TEXT PASSAGE:
** BEGIN **

Before it can be used to scrape data we need to authenticate ourselves. For this we need to create a Reddit instance and provide it with a client_id , client_secret and a user_agent . To create a Reddit application and get your id and secret you need to navigate to [this page](https://www.reddit.com/prefs/apps).

In [2]:
reddit = praw.Reddit(client_id='my_client_id',
                     client_secret='my_client_secret',
                     user_agent='my_user_agent')

We can get information or posts from a specifc subreddit using the reddit.subreddit method and passing it a subreddit name.

In [3]:
# get 10 hot posts from the MachineLearning subreddit
hot_posts = reddit.subreddit('MachineLearning').hot(limit=10)

Now that we scraped 10 posts we can loop through them and print some information.

In [4]:
for post in hot_posts:
    print(post.title)

[D] What is the best ML paper you read in 2018 and why?

** END **

RAW DATA:
** BEGIN **

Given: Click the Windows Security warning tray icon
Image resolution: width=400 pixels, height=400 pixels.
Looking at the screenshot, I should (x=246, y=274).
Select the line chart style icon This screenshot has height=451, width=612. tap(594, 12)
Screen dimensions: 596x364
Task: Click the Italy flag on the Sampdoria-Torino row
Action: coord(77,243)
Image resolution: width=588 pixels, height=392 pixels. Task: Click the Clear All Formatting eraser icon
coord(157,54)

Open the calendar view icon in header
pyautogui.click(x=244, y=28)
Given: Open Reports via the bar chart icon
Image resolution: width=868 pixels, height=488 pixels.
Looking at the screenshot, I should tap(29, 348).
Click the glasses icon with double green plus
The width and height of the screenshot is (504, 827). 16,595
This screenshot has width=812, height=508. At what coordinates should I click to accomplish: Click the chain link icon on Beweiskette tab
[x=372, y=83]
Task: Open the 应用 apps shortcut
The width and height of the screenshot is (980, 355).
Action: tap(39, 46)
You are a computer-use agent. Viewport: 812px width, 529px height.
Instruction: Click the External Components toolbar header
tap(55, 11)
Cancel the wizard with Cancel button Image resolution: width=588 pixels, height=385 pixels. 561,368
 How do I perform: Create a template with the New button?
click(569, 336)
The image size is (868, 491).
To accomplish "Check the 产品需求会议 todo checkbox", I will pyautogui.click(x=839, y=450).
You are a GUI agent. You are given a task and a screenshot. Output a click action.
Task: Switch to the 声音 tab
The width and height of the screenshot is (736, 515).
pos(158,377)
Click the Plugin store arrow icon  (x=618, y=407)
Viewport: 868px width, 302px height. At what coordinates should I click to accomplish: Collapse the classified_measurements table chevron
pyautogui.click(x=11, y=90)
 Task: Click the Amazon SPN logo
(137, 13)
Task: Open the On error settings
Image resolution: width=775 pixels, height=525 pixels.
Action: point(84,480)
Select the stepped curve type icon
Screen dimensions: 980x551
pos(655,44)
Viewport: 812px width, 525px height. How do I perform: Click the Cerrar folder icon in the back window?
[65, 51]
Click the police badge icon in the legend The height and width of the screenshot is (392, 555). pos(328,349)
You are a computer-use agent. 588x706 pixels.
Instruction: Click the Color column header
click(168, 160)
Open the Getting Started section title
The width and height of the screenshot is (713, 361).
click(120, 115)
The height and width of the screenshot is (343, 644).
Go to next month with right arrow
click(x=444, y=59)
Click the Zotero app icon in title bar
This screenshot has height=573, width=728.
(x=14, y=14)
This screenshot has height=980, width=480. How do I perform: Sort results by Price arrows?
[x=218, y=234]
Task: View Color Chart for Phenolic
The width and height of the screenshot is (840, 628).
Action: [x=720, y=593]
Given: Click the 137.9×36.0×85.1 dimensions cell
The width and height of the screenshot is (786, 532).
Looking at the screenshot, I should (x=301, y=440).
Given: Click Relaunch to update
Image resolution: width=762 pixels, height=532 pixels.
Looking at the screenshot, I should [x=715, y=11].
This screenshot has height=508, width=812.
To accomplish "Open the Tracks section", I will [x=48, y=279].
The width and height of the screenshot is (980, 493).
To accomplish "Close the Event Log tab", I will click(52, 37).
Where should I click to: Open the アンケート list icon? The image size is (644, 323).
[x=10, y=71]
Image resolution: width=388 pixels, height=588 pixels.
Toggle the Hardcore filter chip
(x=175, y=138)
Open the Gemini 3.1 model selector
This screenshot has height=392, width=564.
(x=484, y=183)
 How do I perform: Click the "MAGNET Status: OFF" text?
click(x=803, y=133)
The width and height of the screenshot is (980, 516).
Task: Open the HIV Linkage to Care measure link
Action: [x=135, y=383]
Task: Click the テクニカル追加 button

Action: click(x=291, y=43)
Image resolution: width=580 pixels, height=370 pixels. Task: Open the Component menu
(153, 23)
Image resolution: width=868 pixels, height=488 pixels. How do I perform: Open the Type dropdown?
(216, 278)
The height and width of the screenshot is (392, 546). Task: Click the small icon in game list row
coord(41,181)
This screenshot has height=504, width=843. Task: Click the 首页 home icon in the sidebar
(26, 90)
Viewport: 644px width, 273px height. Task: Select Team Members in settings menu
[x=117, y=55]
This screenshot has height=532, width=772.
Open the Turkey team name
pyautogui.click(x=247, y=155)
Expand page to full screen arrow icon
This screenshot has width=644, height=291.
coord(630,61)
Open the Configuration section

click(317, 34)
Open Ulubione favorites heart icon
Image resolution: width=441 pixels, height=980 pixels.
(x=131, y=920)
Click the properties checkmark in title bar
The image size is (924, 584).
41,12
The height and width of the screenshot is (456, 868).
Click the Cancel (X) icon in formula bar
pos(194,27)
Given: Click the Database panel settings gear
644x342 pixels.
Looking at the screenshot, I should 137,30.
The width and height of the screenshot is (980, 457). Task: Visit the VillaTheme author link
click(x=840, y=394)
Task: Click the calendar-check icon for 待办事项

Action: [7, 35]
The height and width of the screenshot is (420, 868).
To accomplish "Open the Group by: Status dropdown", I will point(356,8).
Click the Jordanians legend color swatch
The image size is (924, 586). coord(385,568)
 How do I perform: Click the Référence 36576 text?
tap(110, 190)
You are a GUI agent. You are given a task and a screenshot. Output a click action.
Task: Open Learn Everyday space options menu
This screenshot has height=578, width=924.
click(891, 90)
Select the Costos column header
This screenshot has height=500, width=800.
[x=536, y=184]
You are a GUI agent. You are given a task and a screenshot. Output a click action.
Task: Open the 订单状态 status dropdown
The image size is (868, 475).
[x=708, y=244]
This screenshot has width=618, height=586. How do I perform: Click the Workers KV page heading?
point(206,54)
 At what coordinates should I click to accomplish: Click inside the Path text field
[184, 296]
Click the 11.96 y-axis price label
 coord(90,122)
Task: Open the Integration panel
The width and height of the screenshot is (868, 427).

** END **

REQUIREMENT A:
In the Reddit scraping tutorial, which values does it say must be supplied when creating a Reddit instance? List all of them.
REQUIREMENT B:
Carry on the Reddit scraping tutorial from the point where it stops.

WRITTEN REPLY A:
client_id, client_secret, user_agent

WRITTEN REPLY B:
[D] Machine Learning - WAYR (What Are You Reading) - Week 53
[R] A Geometric Theory of Higher-Order Automatic Differentiation
UC Berkeley and Berkeley AI Research published all materials of CS 188: Introduction to Artificial Intelligence, Fall 2018
[Research] Accurate, Data-Efficient, Unconstrained Text Recognition with Convolutional Neural Networks
[Project] New Tsetlin Machine implementation with 3.5x faster learning, 8x faster pattern recognition, using 10x less memory, including MNIST demo
[D] My agent found some sort of exploit in the Atari 2600 Pong game?
[discussion] Object detection in video - using temporal information?
[P] TMTrackNN — generating TrackMania tracks with neural networks
[R] Sim2Real – Using Simulation to Train Real-Life Grasping Robots


In [5]:
# get hot posts from all subreddits
hot_posts = reddit.subreddit('all').hot(limit=10)
for post in hot_posts:
    print(post.title)

I've been lying to my wife about film plots for years.
I don’t care if this gets downvoted into oblivion! I DID IT REDDIT!!
I’ve had enough of your shit, Karen
Stranger Things 3: Coming July 4th, 2019
TIL that Game of Thrones actor Peter Dinklage and his wife, Erica Schmidt, have never revealed the name of their daughter, born in 2011. Dinklage and Schmidt had a second child in 2017. The couple never revealed the name or sex of this second child.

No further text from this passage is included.